YOUR OBJECTIVE: Reproduce all of the entries below exactly, without images.

EXTRACTED ENTRIES:
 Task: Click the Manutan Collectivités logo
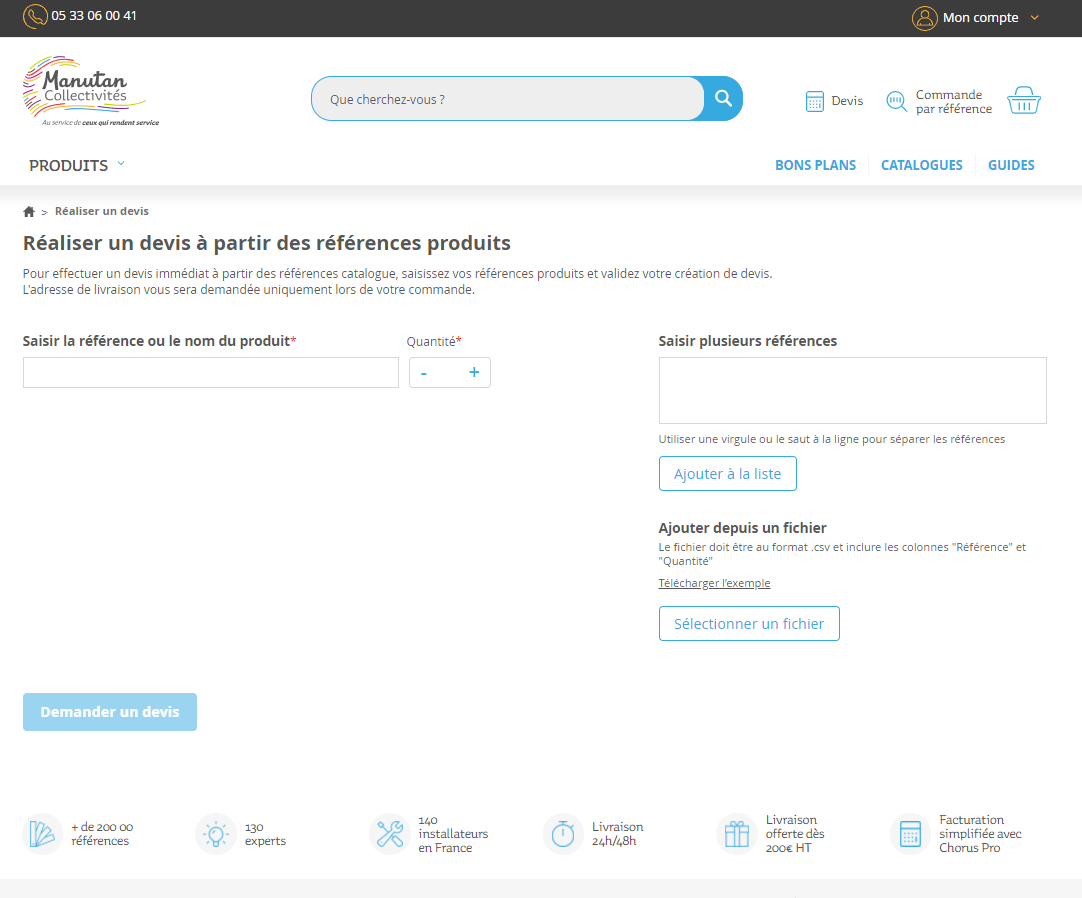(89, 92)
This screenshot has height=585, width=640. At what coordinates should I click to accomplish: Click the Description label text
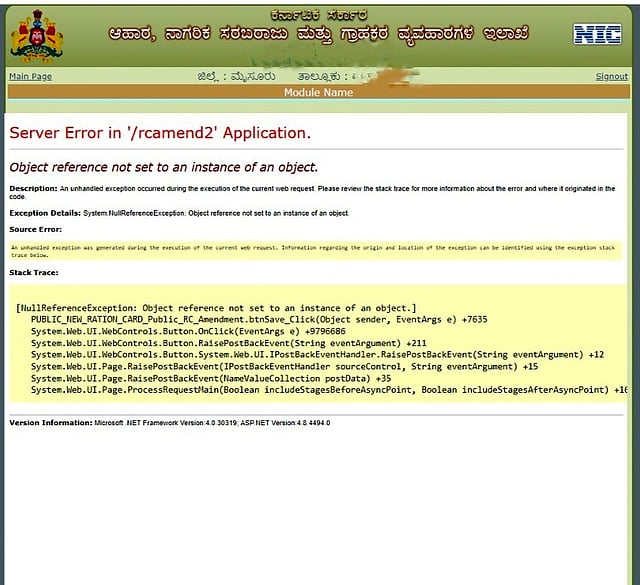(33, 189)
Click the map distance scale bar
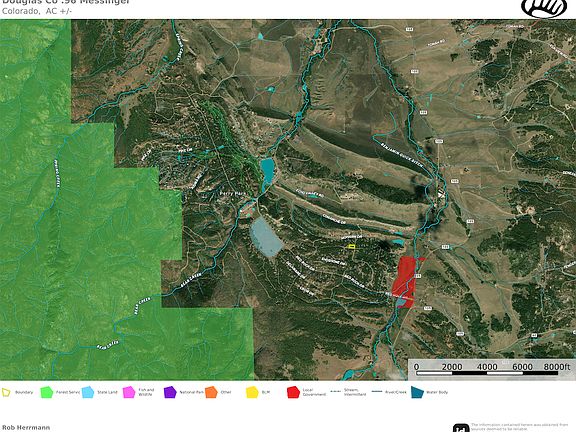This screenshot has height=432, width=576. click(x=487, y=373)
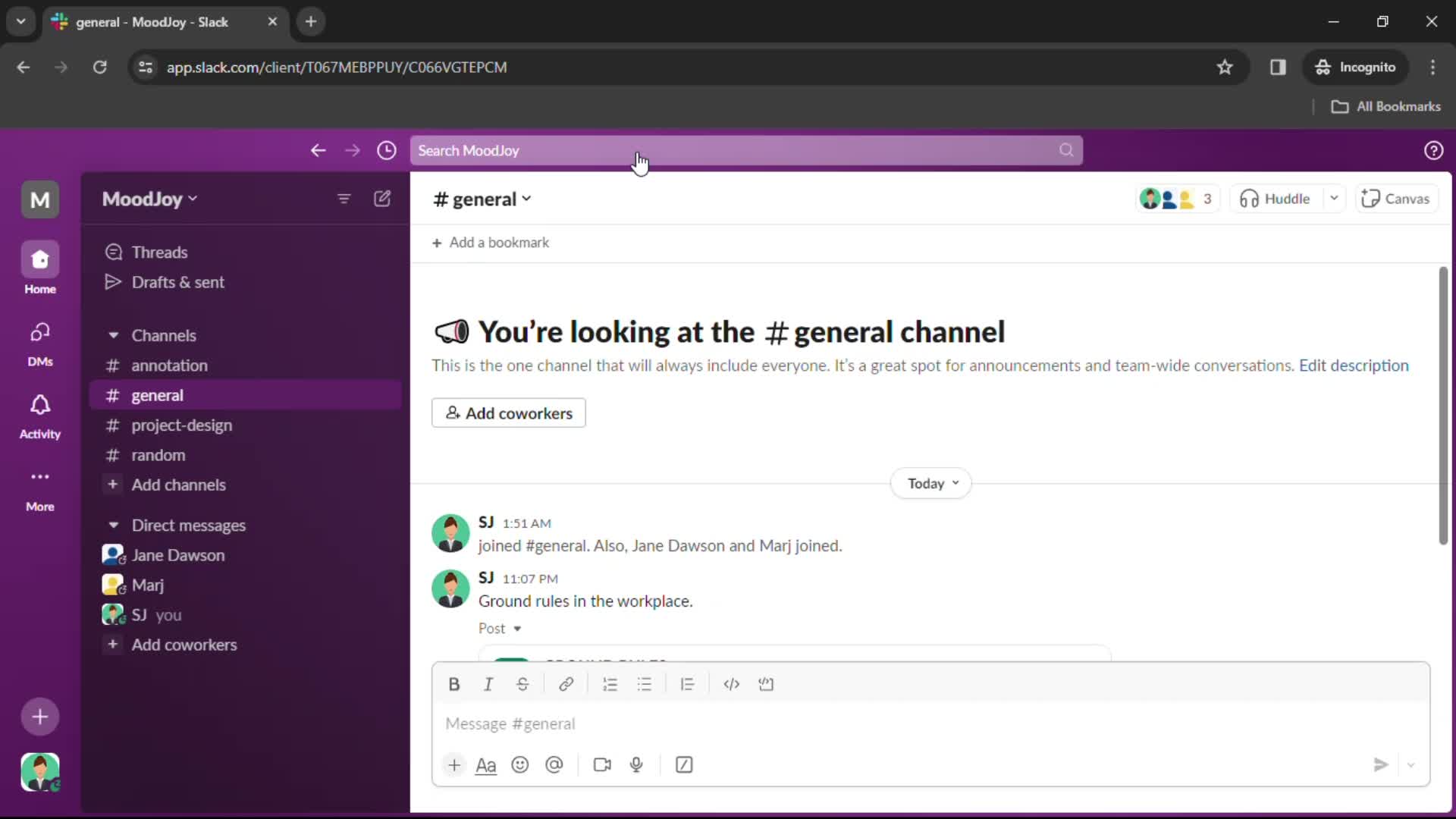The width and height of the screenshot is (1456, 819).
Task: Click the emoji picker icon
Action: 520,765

EXERCISE RESPONSE:
 Task: Click the Manutan Collectivités logo
(89, 92)
This screenshot has height=585, width=640. At what coordinates should I click to accomplish: Click the Description label text
(33, 189)
Click the map distance scale bar
This screenshot has height=432, width=576. click(x=487, y=373)
The width and height of the screenshot is (1456, 819).
Task: Click the emoji picker icon
Action: 520,765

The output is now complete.